Progress is being made with talks concerning the reopening of seized Libyan Oil ports and resuming exports, after a failed attempt last month. The six months old armed blockade of three of the major eastern ports, was a strategy for a former rebel group of Muammar Gaddafi, to make demands about a greater share of wealth and more autonomy.
With 600,000 barrels per day of oil exports throttled, this move did not only affect the country’s economy but is likely to intensify unrest. Oil markets remain skeptical since post-Gaddafi era reached deals are yet to be successful and exchange of words between Ali Zeidan’s government and federalists, led by al-Ibrahim Jathran, has done nothing but fuel this uncertainty. Abb-Rabbo al-Barassi, prime minister of the self-declared eastern region government, believes that the government has taken a softer stance on the issue and negotiations are going well.

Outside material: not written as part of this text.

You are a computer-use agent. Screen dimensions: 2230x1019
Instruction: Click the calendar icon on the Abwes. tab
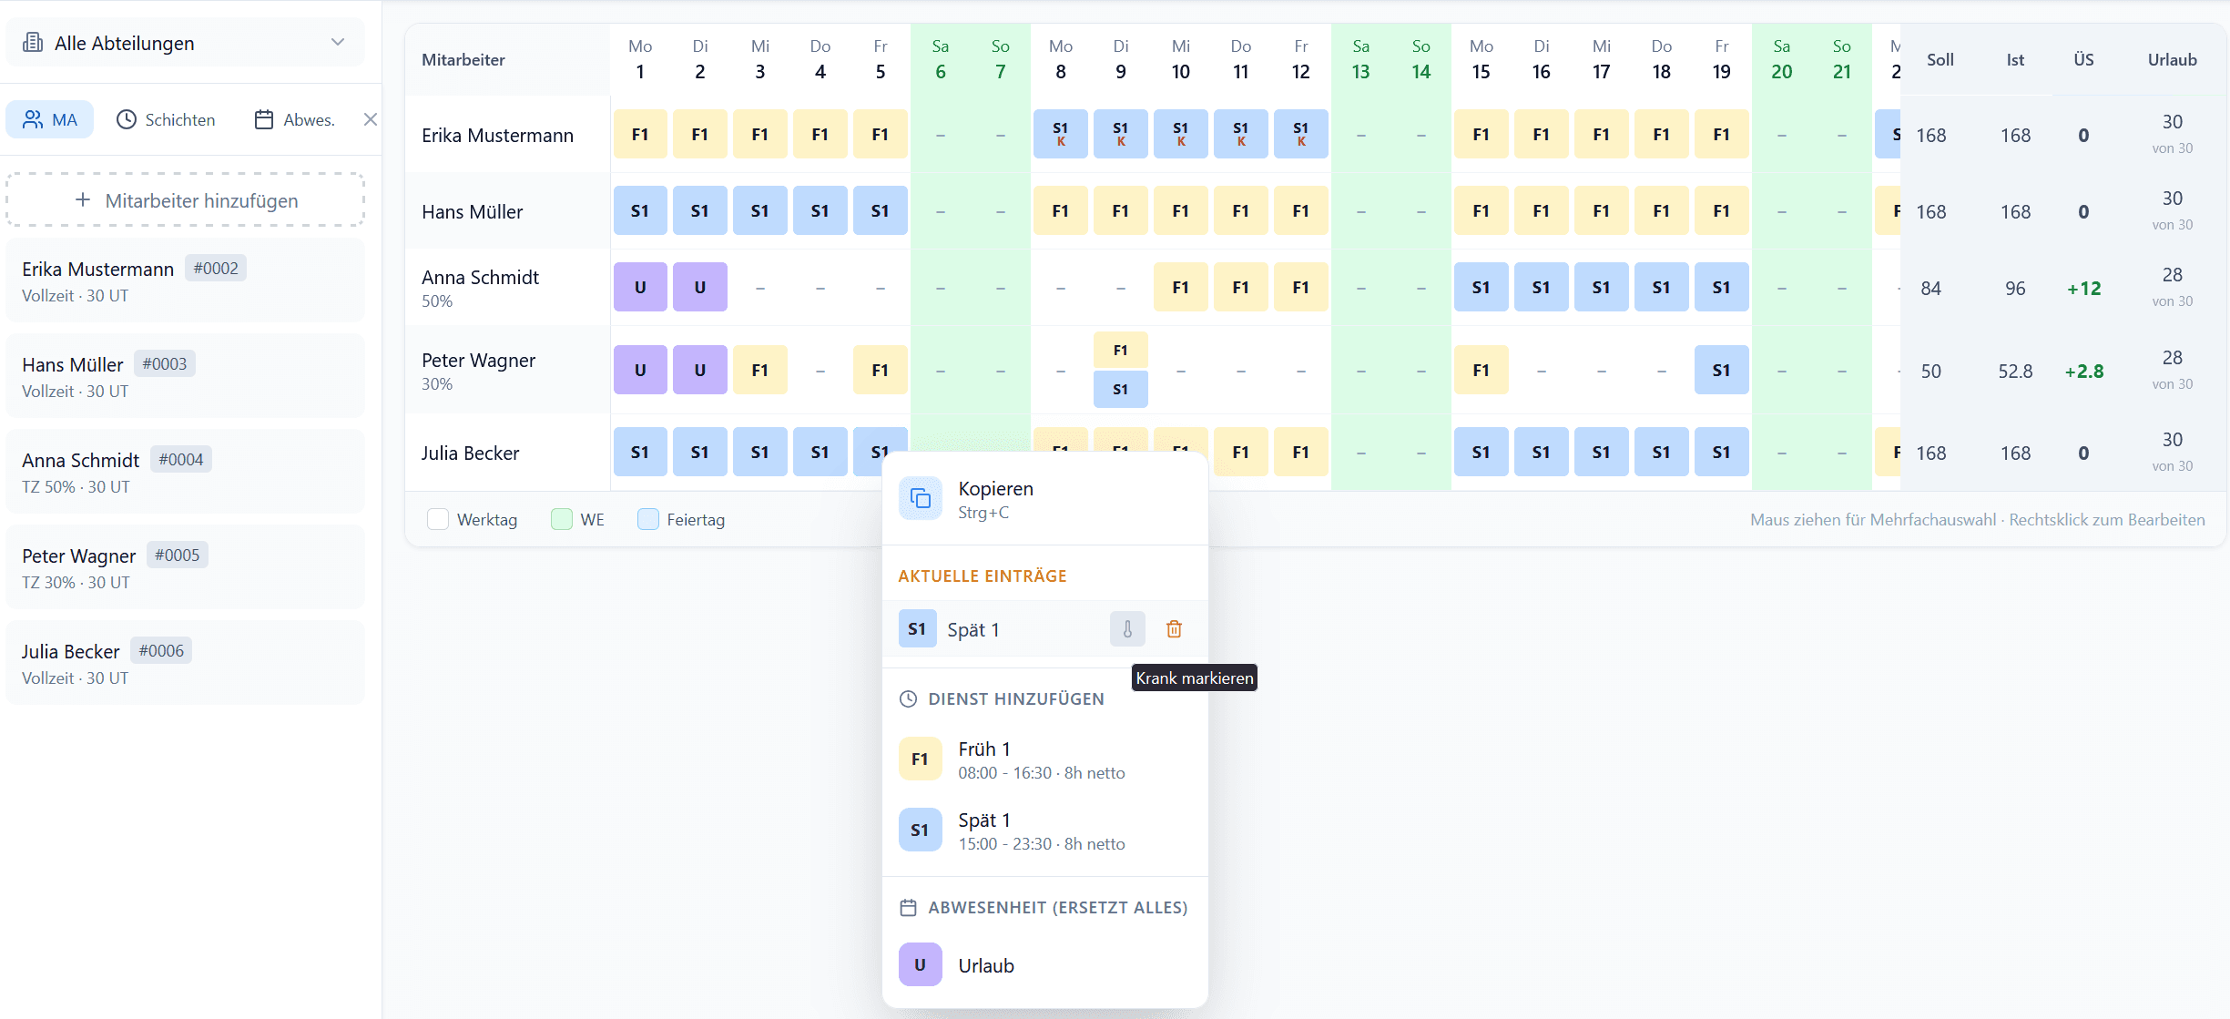click(x=265, y=119)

The federalists made three demands. Zeidan and his government have agreed to Tripoli investigating oil corruption and selling oil under supervision of the three Libyan regions from pre-Gaddafi times: Cyrenaica, Tripolitania and Fezzan. The demand however which was hard to absorb by Zeidan was calling for oil sales to be shared among the three regions based on a law from the pre-Gaddafi-era. Agreeing to it would mean recognizing the idea of a federal state, which Jathran and his group are campaigning for but Barassi said that it could be readjusted.
Planning ahead, the group is looking into selling oil on its own if negotiations fail. They founded the group Libya Oil and Gas Corporation which the oil market isn’t impressed by as it can’t guarantee tankers’ safe passage to the ports. Tripoli has vowed to use necessary force to halt ships entering or leaving Libya.